I’m here to speak with you again….
What Went Well Yesterday:
- I volunteered to design a newsletter for TAG slog & it turned out pleasant
- New work at work gives me excitement, makes me realize I don’t like repetitive work
- Went to no gi BJJ training for the first time and it was fun, I’m absolutely loving BJJ
- Returned the pet harness with no hassle today
- Got groceries and a better fitted harness for Chester
- Went on a pleasant date – even though it’s not going to lead anywhere, I’m glad I experienced it
- I put myself to bed with a bowl of cereal in light of my recent discovery about carbs and sleep
What I’ll Work on Today
- Be mindful throughout the day and check in with myself
- Be present while eating and not multi-task
- Be more present during work and try harder on my tasks
Binge Eating Recovery:
- Connect my post binge self with my current self. The more time passes in between binging and not binging, it’s easy to forget the pain that binging causes. I’ll remind myself everyday of the morning after anguish – the “I fucked up” feeling that I never want to have again
- Compare the strong pull to other strong pulls I’ve had in the past. As simple as having a cigarette while driving or a coffee in the morning. I don’t do any of those anymore, the initial pulls were hard to refrain from. Once I truly realized the negative effects, it wasn’t as hard quitting.

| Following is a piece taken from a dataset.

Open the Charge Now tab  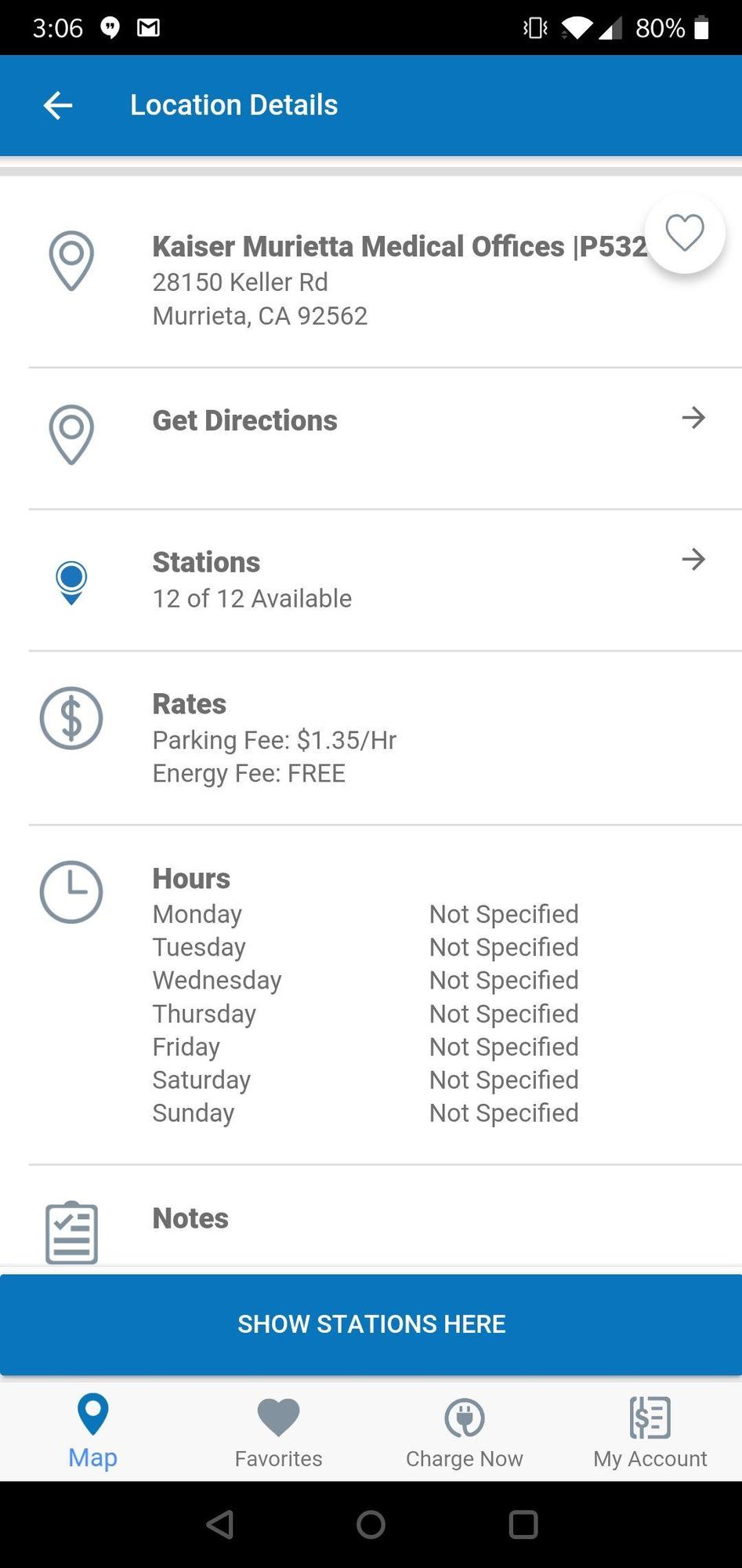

- Continue to not eat after 7:30 unless it’s a bowl of cereal or carb item to put me to sleep. Yesterday I had carbs for dinner so I really didn’t need the bowl of cereal, but it was good and I didn’t keep going.
- Prove to myself and Jackson that recovery is truly possible. He is losing hope and is getting frustrated. I am going to stop this habit to prove to him that we can beat this.
- Fake it until you make it – be that person that eats intuitively or normally. Even when you feel like binging, pretend you’re not someone with binge eating. Instead, your the average person who gets stressed and gets cravings from time to time. But that normal person doesn’t turn to mouth hoarding food for comfort. That person just lets the stress pass, gets bored, takes naps, and finds something to occupy their time/mind instead.
We met at Yogurtini near the plaza, and then we went to Loose Park to talk. It was strange diving into a date with someone I’ve met on the internet and barely talked to. He was good at conversing and made me laugh quite a bit – but there was no spark. I think both he and I felt the lack of spark. We parted ways with a “hope to see you around”. I think that’s all I needed with online dating. It doesn’t feel like ‘me’. I’ll do my thing until Mr. Right shows up – I’m not going to go looking for him.
It’s becoming more and more welcoming, the more I come. Everyone that’s a regular has become dear to me – it’s pleasant to walk in and see familiar faces with the same motivations in this sport. I wore a loose shirt and loose pants. My shirt worked against me because it kept getting caught when my back was sliding on the mat.
There was so much sweat everywhere, but strangely, I didn’t care because I was sweating like a fountain too. I am going to try to make it everyday now and see where that takes me. Joey tells me he can tell I’m progressing quickly. Tonight is Gi night from 6:30 – 8.